**Task prompt**
Compute how many lines in the listing below hold the string "icon", then state only the result.

**Given information**

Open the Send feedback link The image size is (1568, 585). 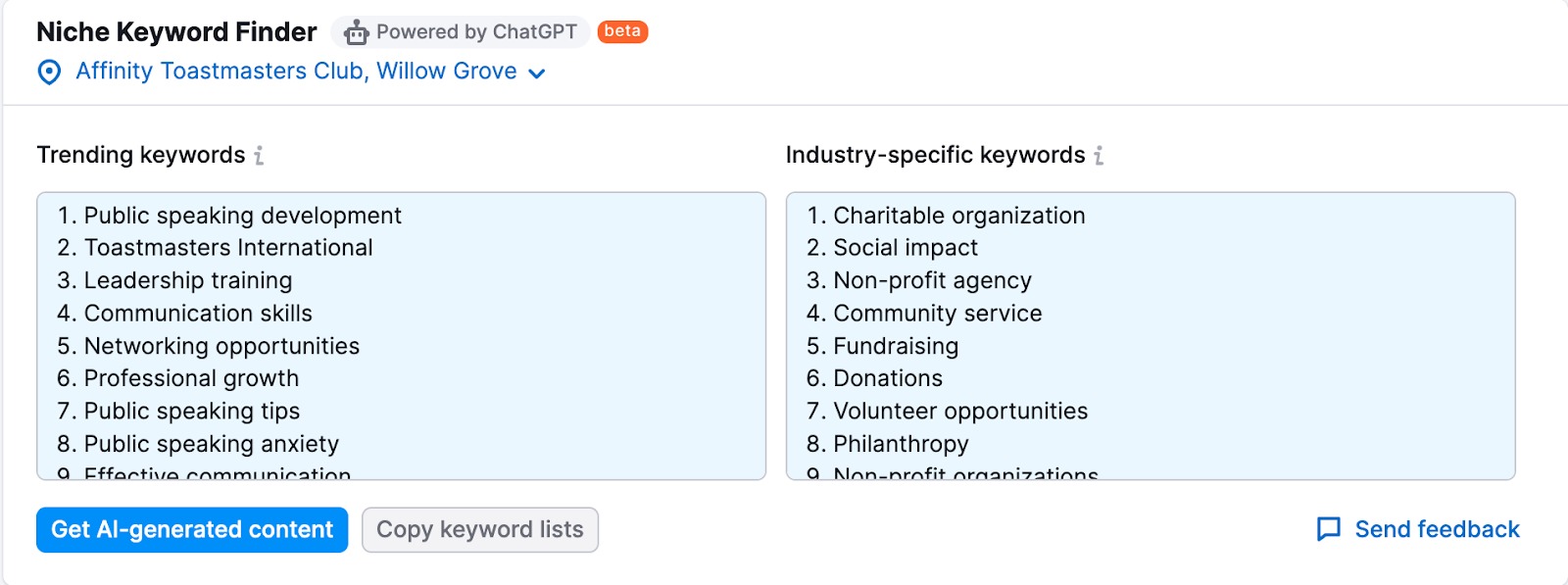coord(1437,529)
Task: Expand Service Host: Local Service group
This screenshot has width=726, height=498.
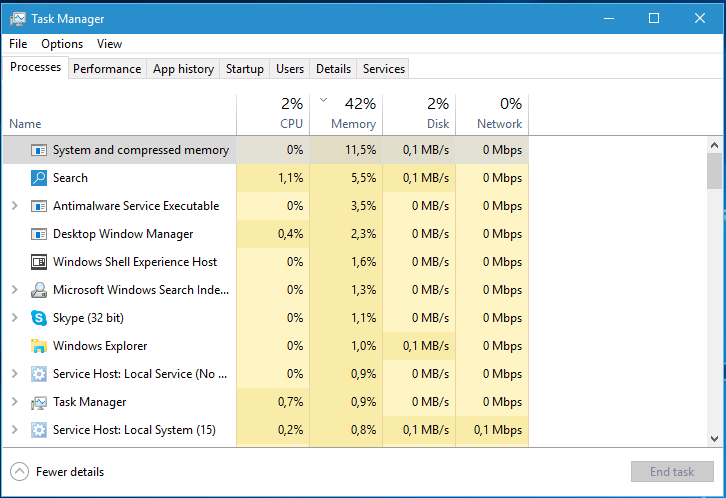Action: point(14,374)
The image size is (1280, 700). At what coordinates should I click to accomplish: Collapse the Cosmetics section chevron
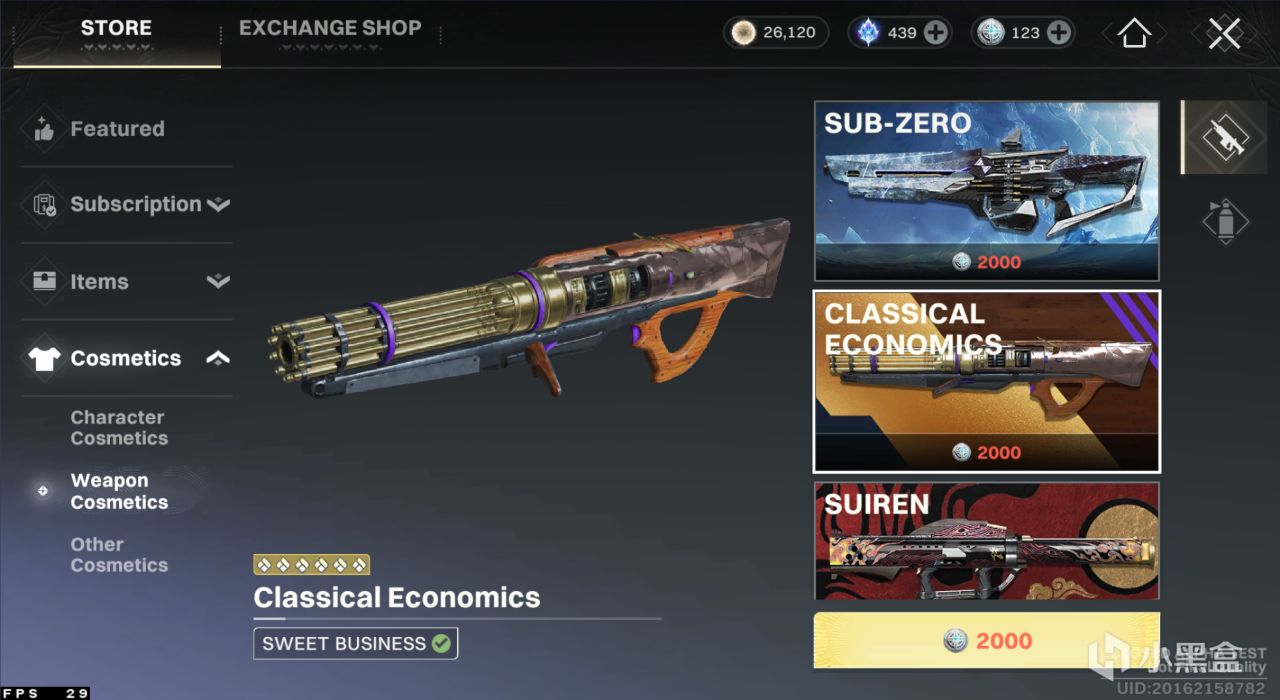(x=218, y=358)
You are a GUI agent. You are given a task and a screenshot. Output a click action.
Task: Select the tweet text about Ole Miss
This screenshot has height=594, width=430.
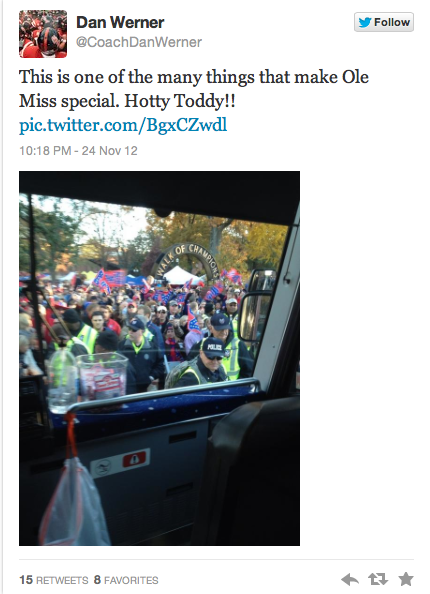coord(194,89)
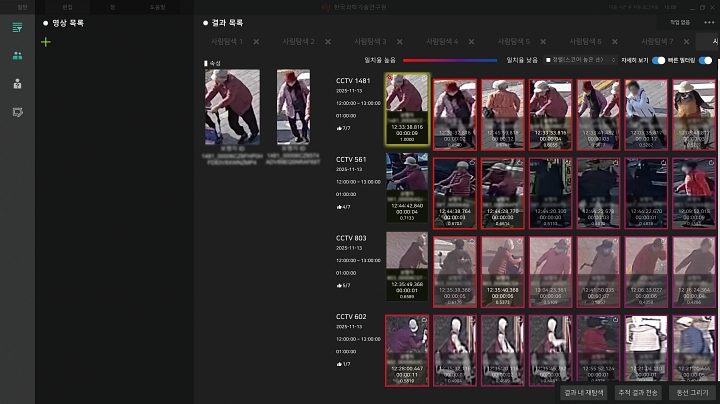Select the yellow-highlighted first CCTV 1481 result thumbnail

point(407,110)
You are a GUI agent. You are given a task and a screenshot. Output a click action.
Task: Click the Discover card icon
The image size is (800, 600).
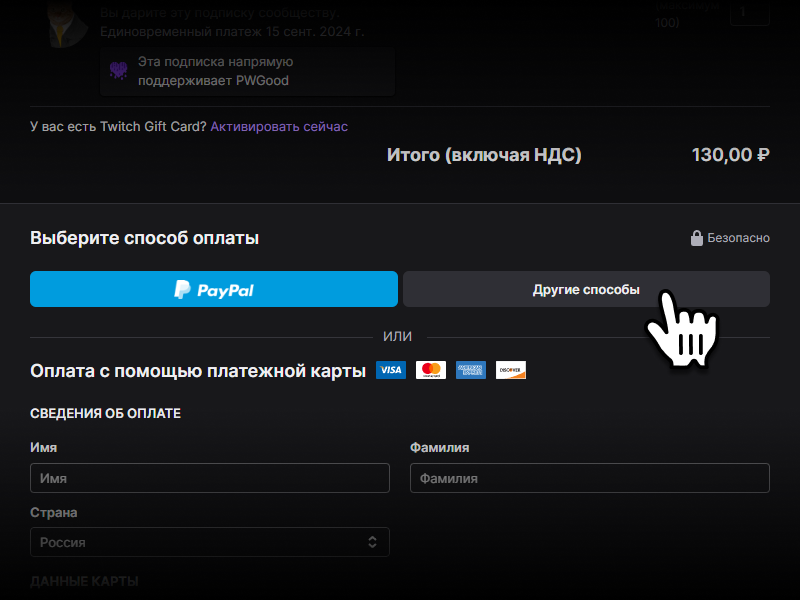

---

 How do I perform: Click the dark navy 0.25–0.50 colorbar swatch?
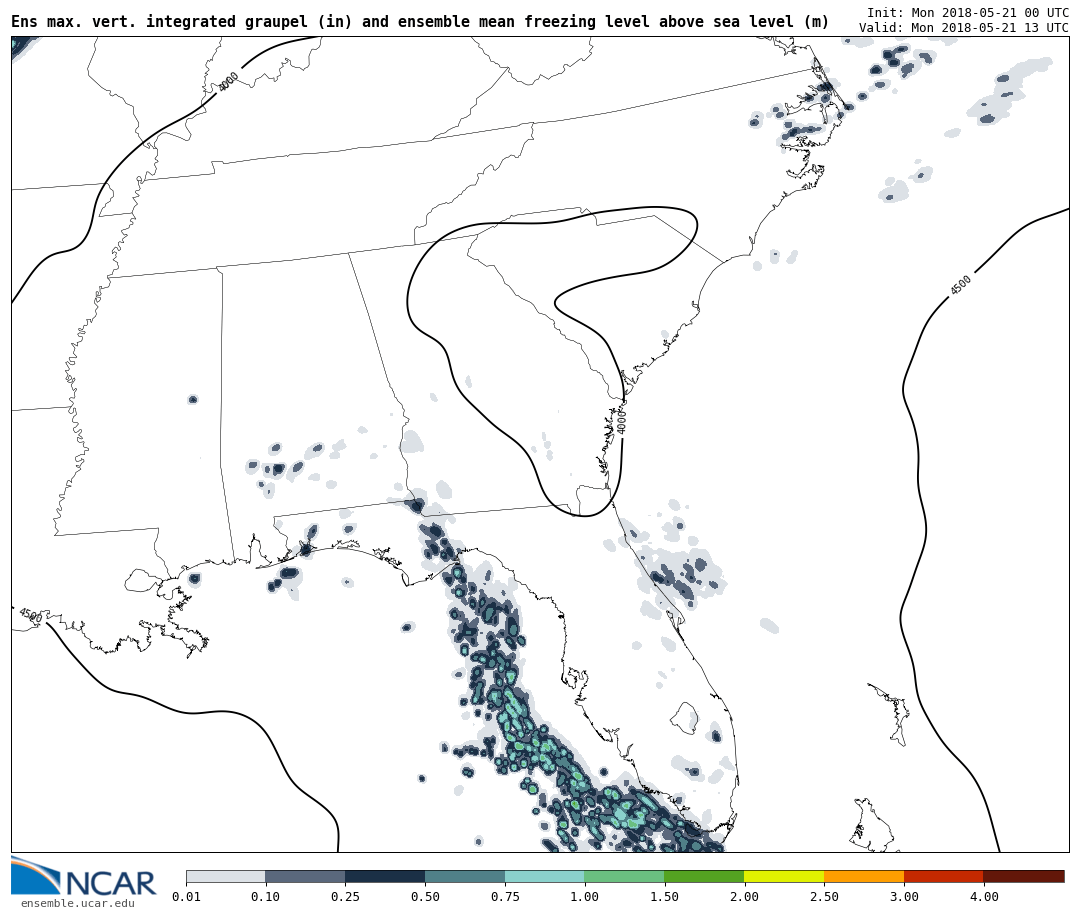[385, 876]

==

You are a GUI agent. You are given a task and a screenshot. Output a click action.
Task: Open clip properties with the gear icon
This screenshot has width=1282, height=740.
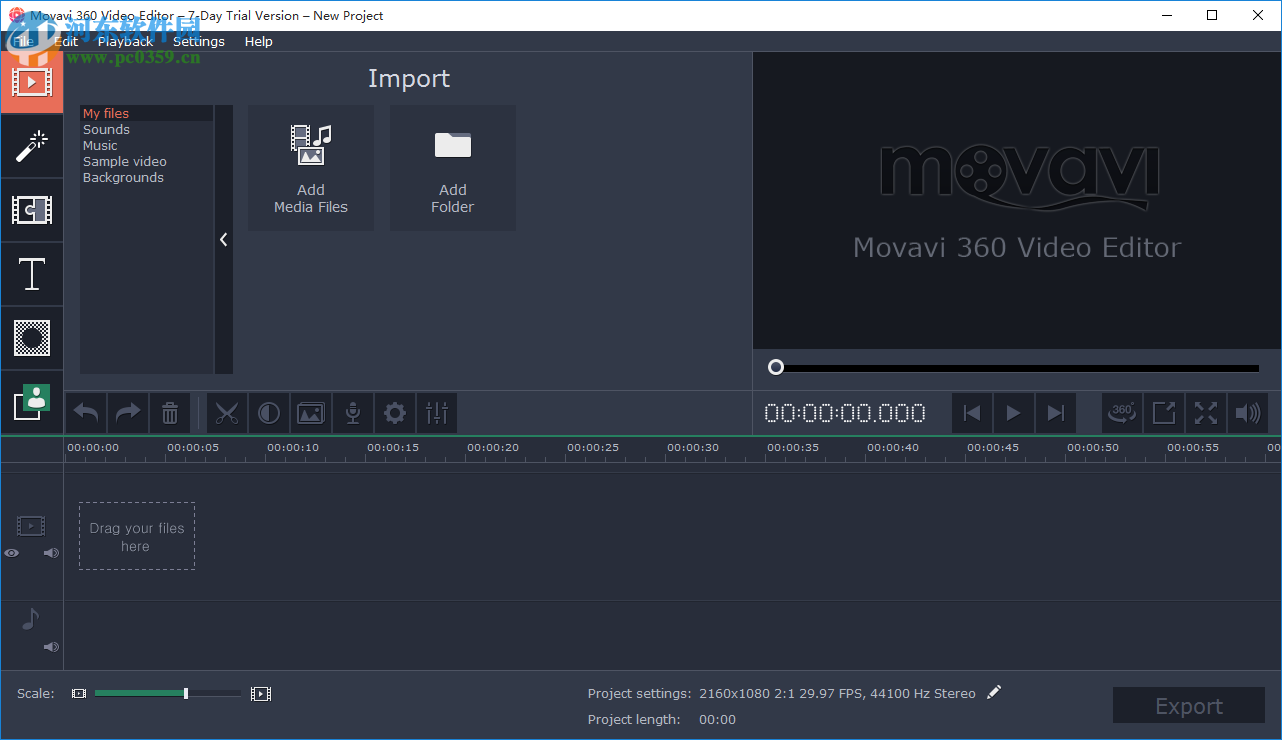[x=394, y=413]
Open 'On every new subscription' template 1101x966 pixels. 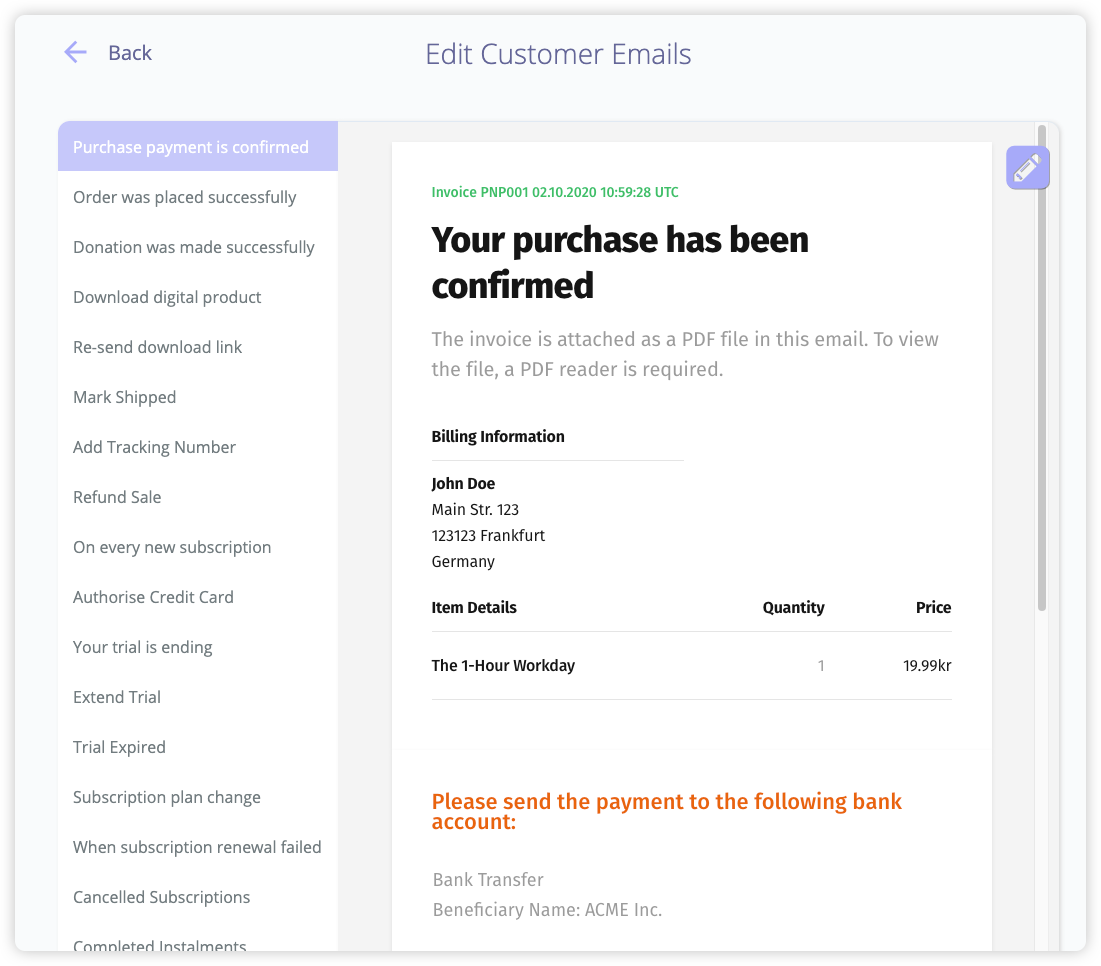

**Answer to this exercise**
2